Security firm publishes details, exploit code for Google App Engine flaws

Polish firm Security Explorations has published technical details and PoC code for several security issues identified in Google App Engine (GAE) for Java.

The company has found over 30 vulnerabilities during their Google App Engine for Java security research project, and has notified Google of them late last year.

The company has first suspended the test account they were using, then enabled it again, thusly “blessing” further research but also noting that Security Explorations should restrict their testing to the Java VM and not try to break into the sandboxing layer. Security Explorations then found additional flaws.

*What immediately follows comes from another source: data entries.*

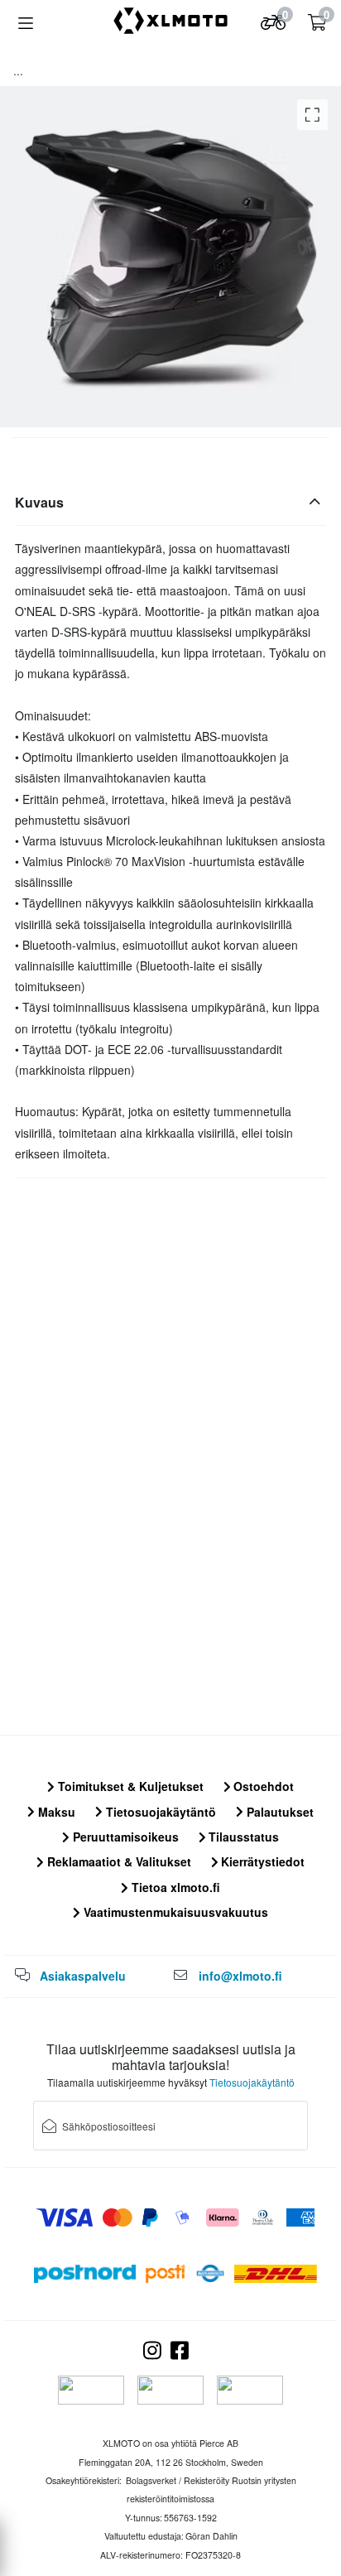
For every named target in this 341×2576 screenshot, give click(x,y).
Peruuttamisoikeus (124, 1836)
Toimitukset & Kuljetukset (129, 1786)
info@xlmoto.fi (240, 1975)
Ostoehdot (262, 1786)
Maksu (55, 1811)
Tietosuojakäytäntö (159, 1811)
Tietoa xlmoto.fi (174, 1887)
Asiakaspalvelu (83, 1975)
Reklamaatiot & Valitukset (117, 1861)
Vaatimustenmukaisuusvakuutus (174, 1912)
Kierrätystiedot (261, 1861)
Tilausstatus (242, 1836)
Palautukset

Since then, Google has fixed most issues, but not all, and the researchers have been having trouble getting updates from the Internet giant.

“It’s been 3 weeks and we haven’t heard any official confirmation/denial from Google with respect to Issues 37-41. It should not take more than 1-2 business days for a major software vendor to run the received POC, read our report and/or consult the source code,” Security Explorations CEO Adam Gowdiak noted in a post on the Full Disclosure mailing list.

“This especially concerns the vendor that claims its “Security Team has hundreds of security engineers from all over the world” and that expects other vendors to react promptly to the reports of its own security people.”

He also complained about them not being notified of pushed out fixes for some issues – so-called “silent fixes” – and said that they they not expect to get additional VRP rewards from Google due to the publication of these details.